Mr. Shen, now our user center is single database and single table. Uid uses the database to increment the primary key. Uid is associated with many businesses and cannot be changed.

Now the amount of data in the user center is gradually increasing, and there is a requirement for database separation. How to upgrade from single database to multiple database, keep the historical UID unchanged, and the newly generated data does not conflict? Is there any good method?

== Problem description ==

There should be a lot of companies using the database “insert data automatic increment ID” as the business ID, this method will make the business and ID generation strong coupling, resulting in the ID generation algorithm is difficult to upgrade.

Today, LET’s briefly discuss what factors should be considered in id generation.

Voice-over: Don’t get me wrong, not that “increment ID” is bad, but that it is coupled to the business and difficult to upgrade.

I. Technical points to be considered in ID generation

Almost all businesses have a business unique identifier:

  • User ID: UID (user-ID)

  • Message ID: mid(msG-id)

  • Order ID: OID (order-id)

This id, in storage systems, is usually the primary key, which uses a clustered index, which is sorted by this ID on physical storage. Therefore, there are requirements for this ID: uniqueness, trend increasing.

_ Voiceover: _ Index “1 Minute to understand the differences between different indexes”.

This id is also often used for traffic load balancing and data load balancing on the basis that the ID must be statistically completely random. Therefore, there is a requirement for this ID: randomness.

At the same time, the ID generation algorithm is upgraded, which is theoretically transparent to the business system. Thus, there is an independence requirement for the generation of this ID.

To ensure the above features of id generation, there should be one:

uint64_t GenID()

The method does not care what id is generated for. It can be used for uid, OID, or log-ID.

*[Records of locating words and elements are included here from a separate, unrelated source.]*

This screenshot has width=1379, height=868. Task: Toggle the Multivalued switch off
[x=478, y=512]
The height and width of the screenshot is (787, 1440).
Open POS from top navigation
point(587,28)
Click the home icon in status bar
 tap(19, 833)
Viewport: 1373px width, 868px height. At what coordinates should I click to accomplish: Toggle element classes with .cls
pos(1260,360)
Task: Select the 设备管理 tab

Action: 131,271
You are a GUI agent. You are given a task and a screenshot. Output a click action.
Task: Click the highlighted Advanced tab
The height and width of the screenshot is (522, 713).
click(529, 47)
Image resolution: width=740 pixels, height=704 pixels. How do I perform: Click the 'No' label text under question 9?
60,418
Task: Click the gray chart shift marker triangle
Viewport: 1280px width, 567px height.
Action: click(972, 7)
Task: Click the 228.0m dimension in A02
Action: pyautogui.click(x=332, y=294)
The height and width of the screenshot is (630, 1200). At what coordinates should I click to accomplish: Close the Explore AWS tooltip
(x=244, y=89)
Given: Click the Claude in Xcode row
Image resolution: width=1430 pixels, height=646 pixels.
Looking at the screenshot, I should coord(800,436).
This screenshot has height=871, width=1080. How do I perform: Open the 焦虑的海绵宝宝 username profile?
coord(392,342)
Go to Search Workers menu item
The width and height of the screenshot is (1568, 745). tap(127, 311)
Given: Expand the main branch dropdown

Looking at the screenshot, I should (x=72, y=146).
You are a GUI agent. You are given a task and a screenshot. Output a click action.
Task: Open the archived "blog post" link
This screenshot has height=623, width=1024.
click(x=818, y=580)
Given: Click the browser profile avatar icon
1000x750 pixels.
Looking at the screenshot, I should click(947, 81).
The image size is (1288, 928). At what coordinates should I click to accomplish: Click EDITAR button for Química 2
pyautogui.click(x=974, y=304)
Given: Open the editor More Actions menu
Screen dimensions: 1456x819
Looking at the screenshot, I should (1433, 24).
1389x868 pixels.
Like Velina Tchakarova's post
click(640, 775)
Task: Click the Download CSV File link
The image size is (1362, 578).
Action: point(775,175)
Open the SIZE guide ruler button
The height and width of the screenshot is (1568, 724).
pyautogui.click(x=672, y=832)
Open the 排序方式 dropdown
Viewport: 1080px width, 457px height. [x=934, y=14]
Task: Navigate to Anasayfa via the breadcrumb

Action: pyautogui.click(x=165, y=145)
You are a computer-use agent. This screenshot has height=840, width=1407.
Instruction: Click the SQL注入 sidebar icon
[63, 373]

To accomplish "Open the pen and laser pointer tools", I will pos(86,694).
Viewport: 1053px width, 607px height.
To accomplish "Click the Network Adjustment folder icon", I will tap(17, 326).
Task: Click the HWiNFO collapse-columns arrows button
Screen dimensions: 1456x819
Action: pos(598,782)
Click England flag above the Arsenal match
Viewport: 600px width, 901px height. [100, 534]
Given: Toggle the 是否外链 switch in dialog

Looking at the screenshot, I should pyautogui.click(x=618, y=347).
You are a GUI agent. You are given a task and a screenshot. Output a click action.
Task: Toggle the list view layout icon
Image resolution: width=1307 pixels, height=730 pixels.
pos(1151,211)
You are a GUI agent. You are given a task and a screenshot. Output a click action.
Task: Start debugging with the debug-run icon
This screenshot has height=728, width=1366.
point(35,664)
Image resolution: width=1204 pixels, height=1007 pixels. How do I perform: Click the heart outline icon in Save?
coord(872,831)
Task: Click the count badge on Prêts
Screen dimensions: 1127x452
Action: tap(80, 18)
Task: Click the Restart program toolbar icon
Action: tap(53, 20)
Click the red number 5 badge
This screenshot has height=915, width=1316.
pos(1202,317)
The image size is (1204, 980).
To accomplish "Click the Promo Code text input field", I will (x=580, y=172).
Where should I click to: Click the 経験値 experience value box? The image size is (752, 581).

Of course, the business doesn’t have to worry about the details of ID generation. That is, the internal implementation of GenID() can either use the database increment id or time increment. The most popular one in the industry is the generation of distributed ids modeled after Snowflake.

This encapsulation, which hides the details of ID generation and preserves the possibility of schema upgrades, is a manifestation of decoupling in system design.

If this method is used to generate business ids, it is easy to scale a database from a single repository to multiple repositories:

(1) Determine a routing algorithm, such as hash modulus;

(2) Migrate the data in single library to multiple libraries through this routing algorithm to reduce the amount of data in single library;

(3) Search for data (read) through this routing algorithm;

(4) Insert data (write) through this routing algorithm;

What if the architecture design did not consider the independent ID generation in advance, and the implementation of a single repository for multiple repositories, what to do?

Second, for the planet water friends mentioned examples

The pit of history has been cast, there is no decoupled ID generation method, and there is no way to batch change ids, what to do?

If you split a single library into 3 libraries, you can play it like this:

(1) Make a 1 master and 2 slave database cluster, which is equivalent to 3 copies of each data;

(2) Set the routing algorithm as the modular hash algorithm, %3;

%3=0; %3=0; %3=0;

%3=1; delete uid of remainder 0 and remainder 2;

%3= 1; %3= 1; %3=2;

(6) Set the increment step of each library to 3, so that the id generation of each library will not be repeated;

(7) Upgrade user center and query UID data according to routing algorithm;

Done, demolition and expansion to achieve:

(1) The amount of single database data decreases to 1/3 of the original;

(2) The number of read and write instances is expanded by 3 times;

(3) There is no conflict between id generation and query;

I hope this trick worked for you.

But I want you to think ahead about the uniqueness, randomness, increasing trend, and independence of id generation.

Think systematically, know what it is and why.

Exercises after class:

Single library demolition of multiple libraries, smooth expansion, do not stop service, how to do?